Example: Your S-Corp earns $150,000. You pay yourself an $80,000 salary (FICA applies to $80,000). You take the remaining $70,000 as a distribution (no FICA). Compared to paying all $150,000 as salary, you save roughly $10,710 in FICA taxes.
California S-Corps also pay a 1.5% California franchise tax on net income (minimum $800).
How compensation flows
- Salary is processed through payroll, W-2 issued at year-end.
- Distributions are taken separately, no payroll processing required.
- Your NCO advisor determines the appropriate salary level during tax planning.
C-Corporation Owners
C-Corp owners are employees of their own corporation. You pay yourself a salary, which is deductible to the corporation and taxable to you as W-2 income. No SE tax applies, you are an employee.
Dividends: The corporation can also distribute after-tax profits to shareholders as dividends. Dividends are not deductible to the corporation (they come from after-tax profit) and are taxable to the shareholder personally, this is the double taxation issue C-Corps are known for.
Most small business C-Corp owners maximize deductible salary and minimize dividends to reduce the double-taxation impact.
The QBI Deduction (Federal Only)
Sole proprietors, partners, and S-Corp shareholders may be eligible for the Qualified Business Income (QBI) deduction, up to 20% of qualified business income, reducing federal taxable income. This deduction is not available in California.
QBI eligibility depends on income level and business type. Your NCO advisor can determine whether you qualify and how to structure compensation to maximize it.
Abnormal Procedures
You took money out of the S-Corp or C-Corp but haven't decided whether it's salary or a distribution.
Record it as a shareholder loan for now. At year-end, your NCO advisor will determine the proper treatment. Left unresolved, the IRS may treat it as wages and assess payroll taxes. See: How to Record a Shareholder Loan.
You want to leave profits in the corporation rather than paying yourself.
That is retained earnings, the money stays in the corporation and is taxed at the corporate rate. Common when personal income is already high. Your NCO advisor can model the comparison between leaving money in versus distributing it.
You are paying a family member through the business.
Paying family members (spouse, children) through salary or distributions can be a legitimate strategy, but the IRS scrutinizes it.

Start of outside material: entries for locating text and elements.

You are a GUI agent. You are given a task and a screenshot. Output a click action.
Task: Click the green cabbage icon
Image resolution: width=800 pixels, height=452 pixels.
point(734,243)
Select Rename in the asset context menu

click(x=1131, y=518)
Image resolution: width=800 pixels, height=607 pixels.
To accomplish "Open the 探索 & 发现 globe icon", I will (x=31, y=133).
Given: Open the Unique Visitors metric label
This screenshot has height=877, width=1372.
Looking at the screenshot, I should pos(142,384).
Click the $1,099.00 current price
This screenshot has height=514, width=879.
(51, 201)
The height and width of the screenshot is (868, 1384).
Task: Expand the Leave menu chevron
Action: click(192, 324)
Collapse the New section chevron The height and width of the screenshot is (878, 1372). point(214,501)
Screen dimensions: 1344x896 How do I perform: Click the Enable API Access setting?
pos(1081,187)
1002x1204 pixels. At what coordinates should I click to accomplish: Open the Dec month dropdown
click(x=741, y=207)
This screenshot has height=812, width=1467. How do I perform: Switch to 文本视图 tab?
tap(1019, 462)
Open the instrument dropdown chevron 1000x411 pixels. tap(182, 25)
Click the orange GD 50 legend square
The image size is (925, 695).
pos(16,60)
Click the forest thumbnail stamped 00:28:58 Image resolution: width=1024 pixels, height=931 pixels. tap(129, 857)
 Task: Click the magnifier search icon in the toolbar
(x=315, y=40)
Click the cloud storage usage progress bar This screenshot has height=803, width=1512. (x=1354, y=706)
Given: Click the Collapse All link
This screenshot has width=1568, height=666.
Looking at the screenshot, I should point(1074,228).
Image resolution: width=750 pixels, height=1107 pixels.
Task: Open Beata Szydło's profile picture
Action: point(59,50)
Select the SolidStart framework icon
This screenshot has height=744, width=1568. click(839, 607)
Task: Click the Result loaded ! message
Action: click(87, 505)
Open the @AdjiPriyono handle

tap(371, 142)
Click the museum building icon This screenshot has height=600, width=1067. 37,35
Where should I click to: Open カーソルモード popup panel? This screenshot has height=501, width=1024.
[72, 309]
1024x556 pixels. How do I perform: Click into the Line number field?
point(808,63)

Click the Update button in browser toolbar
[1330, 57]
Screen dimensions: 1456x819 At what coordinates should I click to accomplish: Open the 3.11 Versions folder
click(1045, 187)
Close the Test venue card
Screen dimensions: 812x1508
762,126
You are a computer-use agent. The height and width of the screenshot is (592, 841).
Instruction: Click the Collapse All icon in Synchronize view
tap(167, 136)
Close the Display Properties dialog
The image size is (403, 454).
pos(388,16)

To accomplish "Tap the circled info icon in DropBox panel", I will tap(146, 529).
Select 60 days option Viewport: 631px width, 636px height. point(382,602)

Pay must be reasonable for the work done and documented. Get advice from your NCO advisor before doing this.
You are considering electing S-Corp status for your LLC.
An LLC can elect to be taxed as an S-Corp if the tax savings justify the added compliance cost (payroll setup, reasonable salary requirement, additional filings). Your NCO advisor can run the numbers based on your actual income.
FAQ
Can I just transfer money between the corporate and personal account whenever I want?
Legally, no, the corporation's money belongs to the corporation, not you personally. Moving money out without classifying it as salary, a distribution, or a shareholder loan creates accounting and tax problems. Every transfer needs a proper classification.
Do I need to pay myself to prove the business is active?
No. You can leave all profits in the corporation (retained earnings) without paying yourself. Many owners do this in the early years to build capital.
What is a reasonable salary for an S-Corp owner?
The IRS standard is fair market value for the services you perform. There is no single formula, it depends on your industry, the work you do, and comparable wages in your market. Your NCO advisor will help you determine a defensible number.
Does the QBI deduction apply if I pay myself a salary through an S-Corp?
S-Corp shareholder wages reduce QBI. The deduction applies to the remaining pass-through income (distributions), not to the W-2 salary. This is one reason the salary-to-distribution ratio matters for tax planning.
How does California treat S-Corp income differently?
California imposes a 1.5% franchise tax on S-Corp net income (minimum $800) and does not allow the federal QBI deduction. California also has its own income tax brackets that apply to your pass-through income at the personal level.